En vacas que no se ha controlado el dolor, existe una mayor probabilidad de ser eliminadas y sus días abiertos son mayores lo que influye directamente en la rentabilidad del negocio lechero. Además, según Coetzee et al (2012) terneras que son tratadas con analgésicos y anestésicos al momento del descorne tienen mayores tasas de crecimiento y menores índices de estrés.

Para entender mejor el concepto de dolor es preferible separar dos tipos de dolor:

1. Nociceptivo: es un dolor protectivo, se presenta de forma aguda (no dura mucho tiempo). Una característica es que remite con el cese de la injuria. Por ejemplo, si nos hacemos una herida, ésta al momento de sanar, el dolor pasa también.

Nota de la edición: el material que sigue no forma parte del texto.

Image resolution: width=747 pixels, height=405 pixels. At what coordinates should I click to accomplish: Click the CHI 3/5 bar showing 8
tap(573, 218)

2. Neuropático: es un dolor más bien crónico, que se mantiene en el tiempo y que está relacionado con un daño a nivel del sistema nervioso (ej. compresión, sección de un nervio). Un ejemplo común es la compresión del ciático.

Por esta razón, el manejo del dolor resulta importante al momento de considerar una terapia o manejo en el predio. El primer paso es identificar cuáles son los principales procesos o manejos dolorosos dentro del predio y de esa manera poder actuar para minimizarlos, para esto los vamos a clasificar como:

1. Predictivos: Son aquellos procesos que son planificados, como el parto, las castraciones y el descorne en las terneras. Estos manejos suman el estrés de la manipulación humana (cambios de corral, paso por la manga y tijera, etc.) y el dolor del procedimiento que realizamos. La ventaja de estos procedimientos dolorosos, es que se pueden manejar las condiciones en las cuales se realizan y de esa manera minimizar las consecuencias indeseables. Por ejemplo, en el caso del descorne de las terneras, el objetivo es reducir el impacto a los animales aplicando anestésicos y/o analgésicos lo que mitigará la disminución del consumo de alimento y aumento de enfermedades producidas por la baja inmunitaria debido al estrés que se genera por este manejo.

2. No predictivos: Son procesos dolorosos inesperados, que no se pueden controlar ni individualizar cuáles animales lo van a sufrir. Los más comunes son las mastitis y cojeras. Ambos son procesos muy dolorosos e intensos y producen grandes pérdidas por la disminución de volumen de leche, aumento de leche de descarte y eliminación temprana de vacas.

Teniendo en consideración lo mencionando anteriormente, es decir los tipos de dolor y sus presentaciones, existen algunas alternativas para prevenir y controlar el dolor de manera de evitar las pérdidas económicas que se pueden presentar asociados a procesos dolorosos:

1. Evitar los procedimientos dolorosos:

  1. Arreglar caminos y mantener instalaciones en buenas condiciones para evitar cojeras y lesiones.
  2. Mantener una buena rutina de ordeño, y condiciones de higiene en el predio para evitar mastitis c. Elegir razas sin cachos

2. Minimizar el dolor

  1. Aplicación de analgesia antes del parto, cojeras, en casos de mastitis y antes de manejos dolorosos como el descorne y castración de los machos.
  2. Realizar procedimientos dolorosos como el descorne y castración de machos a la menor edad posible.
  3. Si no se puede evitar los manejos dolorosos estos se deben realizar con personal capacitado y con las herramientas correctas.

El uso de analgésicos y anestésicos tiene que ser controlado por su médico veterinario y debe considerar el tiempo de acción del fármaco, la vía de administración y sobretodo el periodo de resguardo.